报告题目:Exosomes from M1 macrophages enhance anti-tumor
vaccine effect by regulating immune response
报告人:程丽芳 副教授(苏大药学院药剂学系)
报告时间:2015年 7月10日(星期五)10:00 AM
报告地点:独墅湖校区二期云轩楼2301室
Abstract
Immunotherapy has shown the potential to become an essential treatment of various malignancies, such as melanoma. To induce a potent MHC I restricted cytotoxic T-lymphocyte (CTL) response, cytosol delivery of an exogenous antigen into dendritic cells (DCs) is preferred. Lipid–calcium–phosphate (LCP) nanoparticles represent a new class of intracellular delivery systems for impermeable drugs.

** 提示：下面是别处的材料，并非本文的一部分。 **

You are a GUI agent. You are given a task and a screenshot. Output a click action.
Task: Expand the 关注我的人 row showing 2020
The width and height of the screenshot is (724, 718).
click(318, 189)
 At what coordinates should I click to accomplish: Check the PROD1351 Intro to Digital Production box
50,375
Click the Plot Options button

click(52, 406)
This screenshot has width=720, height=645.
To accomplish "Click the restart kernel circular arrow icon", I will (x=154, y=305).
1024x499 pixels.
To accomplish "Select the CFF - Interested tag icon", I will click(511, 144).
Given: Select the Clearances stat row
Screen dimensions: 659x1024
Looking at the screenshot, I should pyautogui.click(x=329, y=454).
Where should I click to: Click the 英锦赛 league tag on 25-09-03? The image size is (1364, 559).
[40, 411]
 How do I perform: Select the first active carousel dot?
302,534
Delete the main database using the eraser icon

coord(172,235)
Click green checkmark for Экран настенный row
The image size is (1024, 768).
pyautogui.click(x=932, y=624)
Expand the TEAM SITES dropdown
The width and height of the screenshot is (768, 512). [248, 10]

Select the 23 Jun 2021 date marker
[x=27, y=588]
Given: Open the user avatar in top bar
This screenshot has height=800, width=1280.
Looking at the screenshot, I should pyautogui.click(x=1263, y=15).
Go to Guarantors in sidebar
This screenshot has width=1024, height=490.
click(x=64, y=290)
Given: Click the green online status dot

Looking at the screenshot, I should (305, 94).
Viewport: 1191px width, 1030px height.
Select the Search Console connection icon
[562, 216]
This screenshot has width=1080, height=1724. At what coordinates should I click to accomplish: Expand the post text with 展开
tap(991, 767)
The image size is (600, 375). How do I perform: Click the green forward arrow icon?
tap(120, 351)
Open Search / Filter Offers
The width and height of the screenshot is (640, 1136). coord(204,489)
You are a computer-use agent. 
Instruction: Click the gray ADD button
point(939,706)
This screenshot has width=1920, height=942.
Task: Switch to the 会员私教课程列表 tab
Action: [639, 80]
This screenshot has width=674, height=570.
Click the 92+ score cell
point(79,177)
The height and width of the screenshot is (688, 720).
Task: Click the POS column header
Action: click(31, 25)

The LCP NPs were used as a peptide vaccine delivery system for cancer therapy. To increase the encapsulation of Trp2 peptide into the calcium phosphate precipitate core of LCP, two phosphor-serine residues were added to the N-terminal of the peptide (p-Trp2). The NPs were further modified with mannose, as a target to DCs, to enhance and prolong the cargo deposit into the lymph nodes (LNs). To further enhance the anti-tumor effect of the vaccine, exosomes (Exoes), a kind of extracellular vesicles secreted from M1 polarized macrophages, were extracted and applied to regulate the in vivo immune response. Both vaccine NPs and Exoes can be accumulated into LNs. Through in vitro and in vivo study showed that M1 Exoes did improve the anti-tumor efficacy by stimulating various cytokines of Th1 response to regulate the immune response, and the mechanism was studied and discussed.
Thus, encapsulation of phospho-peptide antigens into LCP may be a promising strategy for antigen delivery in cancer immunotherapy, and Exoes from M1 macrophages could be an efficient adjuvant for enhancing the anti-tumor immune response of vaccines.